First Amendment lawyers such as Ambrogi and Robert Bertsche wrote that Torruella should have thrown out the Massachusetts law, on the books since 1902, as unconstitutional in light of Times v. Sullivan.

So far, though, Torruella’s toxic handiwork remains in effect — at least in Massachusetts.

Harvey Silverglate goes after the feds

Harvey Silverglate at the Harvard Book Store. (Click on photo for a larger image.)
Harvey Silverglate at the Harvard Book Store. (Click on photo for a larger image.)

Friend of Media Nation Harvey Silverglate packed the house at the Harvard Book Store in Cambridge last night at an event for his new book, “Three Felonies a Day: How the Feds Target the Innocent.”

The book is about what Silverglate describes as an increasing tendency by prosecutors to abuse their discretion by charging people with crimes they didn’t even know they’d committed. A noted civil-liberties lawyer, Silverglate described most of his clients as people “who committed the act but committed no crime.”

Since the mid-1980s, Silverglate said, the criminal-justice system has abandoned the ancient principle that there can’t be a crime without criminal intent. Referring to cases in which law enforcement has withheld important information, he said, “There’s something wrong with a system that knows there’s evidence of innocence and hides it.”

And he described prosecutors as “kidnappers and extortionists” for threatening targets with lengthy prison sentences and then demanding that they testify against others as the price of having those sentences reduced. Such testimony is notoriously unreliable, he said, quoting Harvard Law School professor Alan Dershowitz (who wrote the preface) as saying that such witnesses are taught not just to “sing,” but also to “compose.”

Harvey and I go back many years at the Boston Phoenix, where I had the privilege of editing his column, and where we later collaborated on several articles. Harvey also was the inspiration behind the Phoenix’s annual Muzzle Awards, which I’ve been cranking out, with his help, for 12 years.

Last night the Phoenix newspapers’ executive editor, Peter Kadzis, and the Boston Phoenix’s editor, Lance Gould, were both on hand, as was Harvey’s wife, the photographer Elsa Dorfman, whose work has appeared in the Phoenix. “Three Felonies” was edited by Catherine Tumber, a former Phoenix editor who’s now working on a book about the significance of small cities.
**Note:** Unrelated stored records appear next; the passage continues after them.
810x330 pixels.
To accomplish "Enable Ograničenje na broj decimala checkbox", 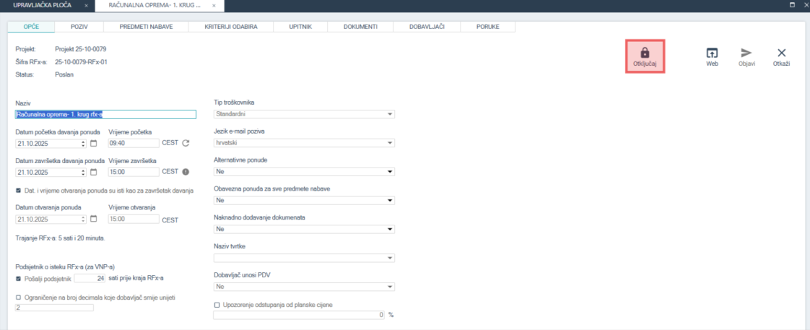I will 19,298.
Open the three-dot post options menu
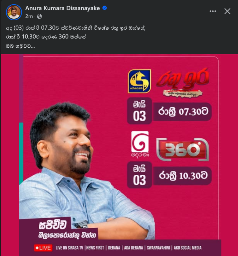 click(213, 11)
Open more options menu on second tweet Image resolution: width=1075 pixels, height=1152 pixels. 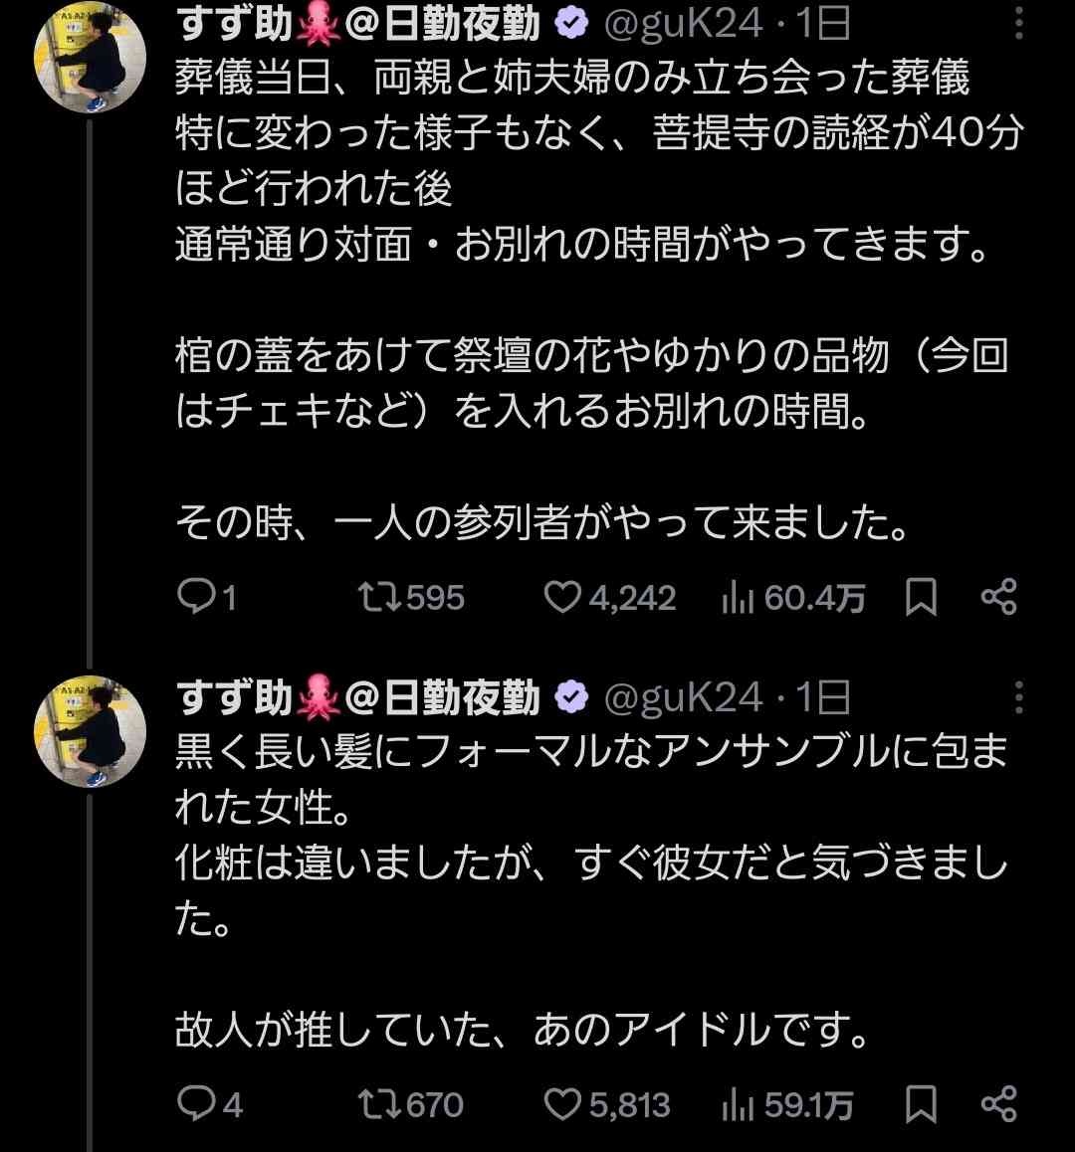(x=1018, y=698)
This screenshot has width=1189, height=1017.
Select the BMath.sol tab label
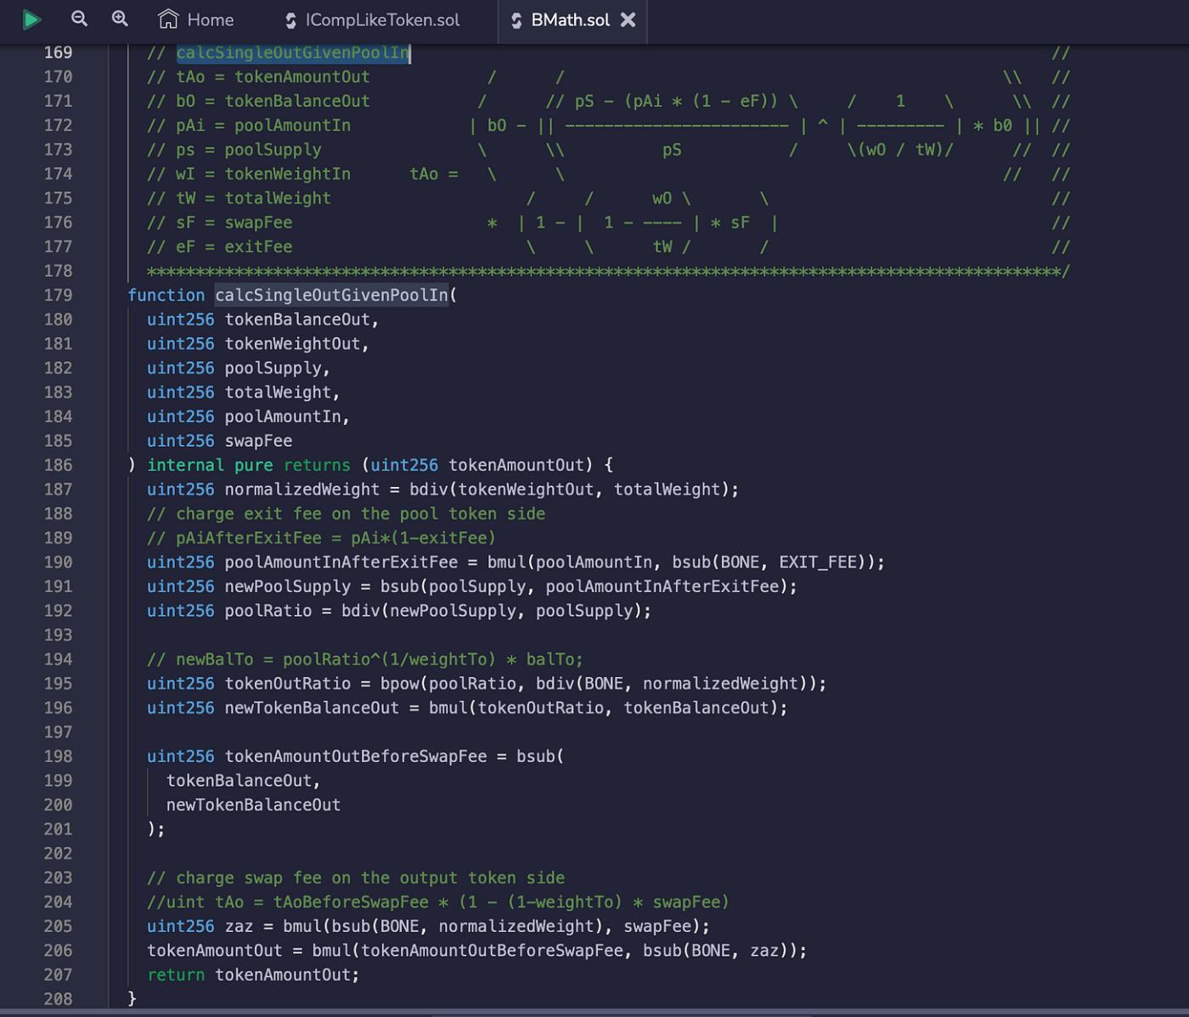tap(570, 20)
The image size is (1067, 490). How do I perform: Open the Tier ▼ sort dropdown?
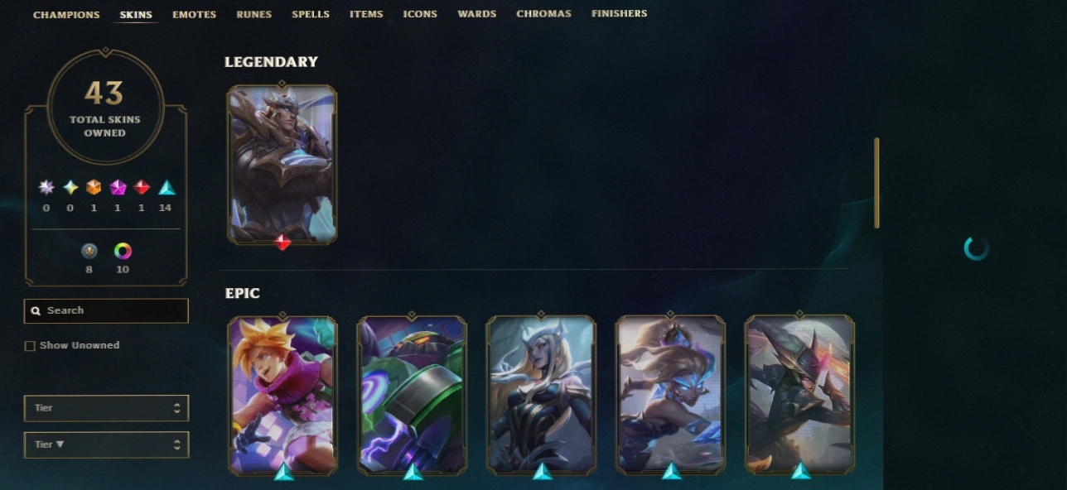(x=106, y=444)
Kadzis interviews Silverglate about “Three Felonies” in this week’s Phoenix. Kadzis writes:

At this curious moment in history, Silverglate’s book might not shock either the left or the right. For some time now, the two opposing wings of the American centrist polity have been alarmed by the predatory nature of our national government. For those in the middle of the political spectrum, however, Silverglate’s book should be a bracing wake-up call. Liberty and freedom are being compromised, one prosecution at a time.

Indeed, it’s Silverglate’s advocacy for such notorious bad guys as the financier Michael Milken and the accounting firm Arthur Andersen that takes “Three Felonies” out of the realm of political polemics and transforms it into an important book.
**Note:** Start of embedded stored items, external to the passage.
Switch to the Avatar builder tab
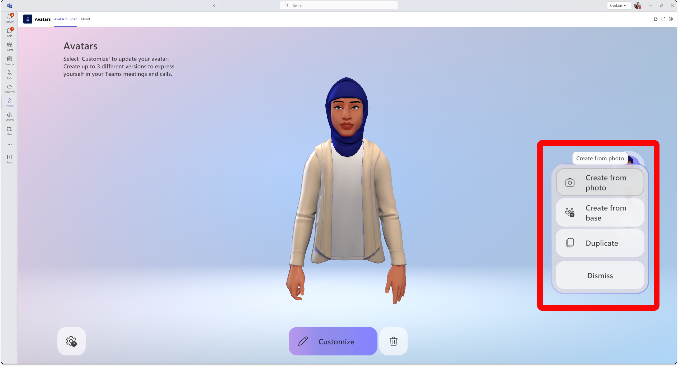Viewport: 678px width, 366px height. (65, 19)
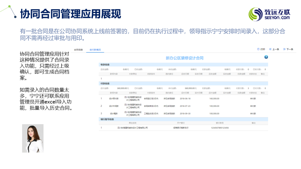Screen dimensions: 301x169
Task: Click the 收款信息 section header
Action: tap(105, 64)
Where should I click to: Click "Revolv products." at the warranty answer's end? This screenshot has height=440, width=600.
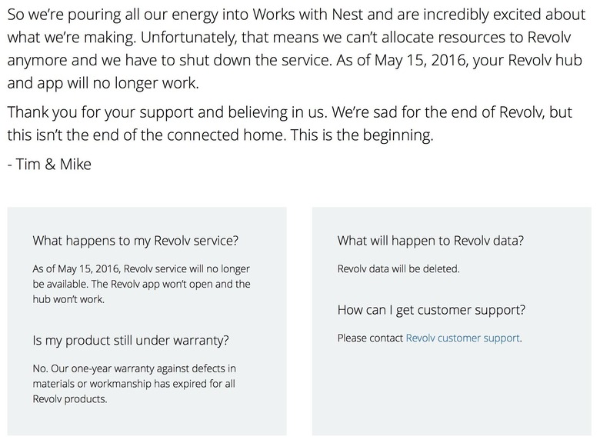click(70, 398)
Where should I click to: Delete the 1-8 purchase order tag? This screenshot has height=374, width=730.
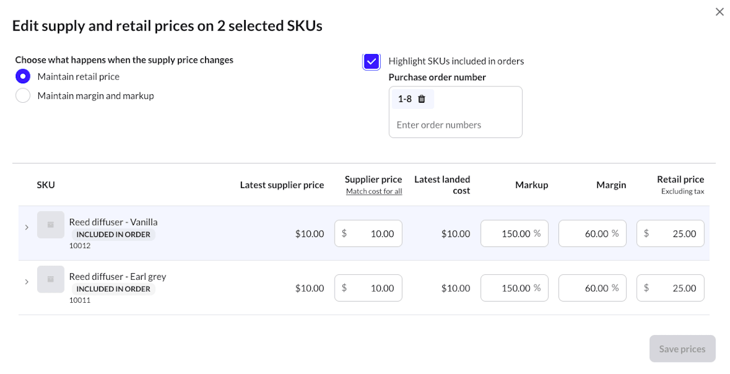[422, 99]
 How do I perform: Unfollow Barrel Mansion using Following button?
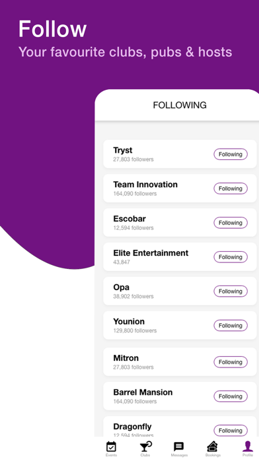click(x=231, y=397)
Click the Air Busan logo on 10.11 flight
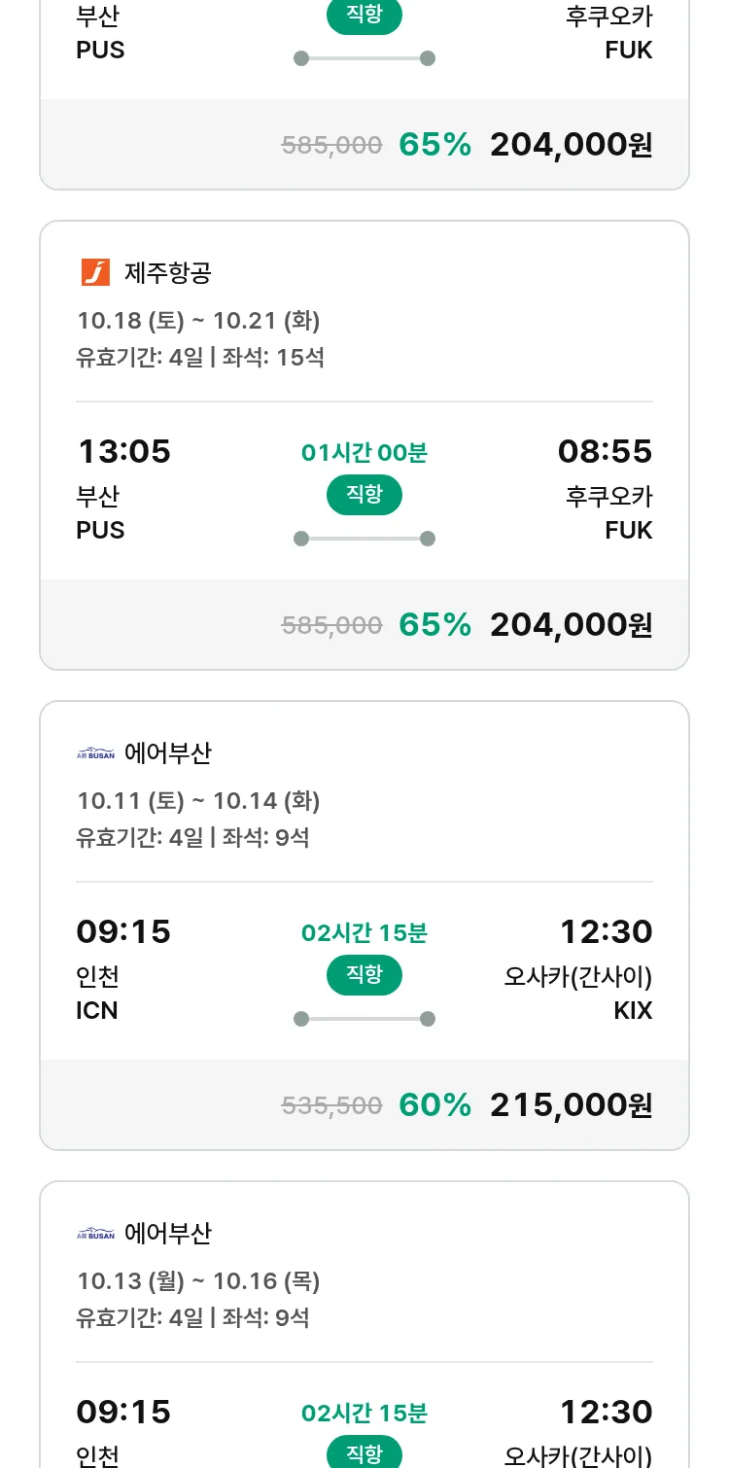 pos(95,753)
Baker, Cahill and Mihos, too

Incredible as it may seem, there may not be a single candidate for governor in 2010 who’s opposed to expanded gambling. As we know, Gov. Deval Patrick is hopeless on the issue, as is State Treasurer Tim Cahill, who’s running as an independent.

A little Googling reveals that the leading Republican candidate, Charlie Baker, is also pro-gambling. Blue Mass. Group recently highlighted an interview Baker gave to the Boston Herald:

During his Herald interview, Baker also:

• Opposed Patrick’s plan to legalize three resort casinos in Massachusetts, saying the resorts would “cannibalize each other.” Baker said he is open to some sort of expanded gaming, however.

And businessman Christy Mihos, who’s challenging Baker for the Republican nomination, actually wants to legalize betting on college and professional sports.

Will no one stand up for common sense?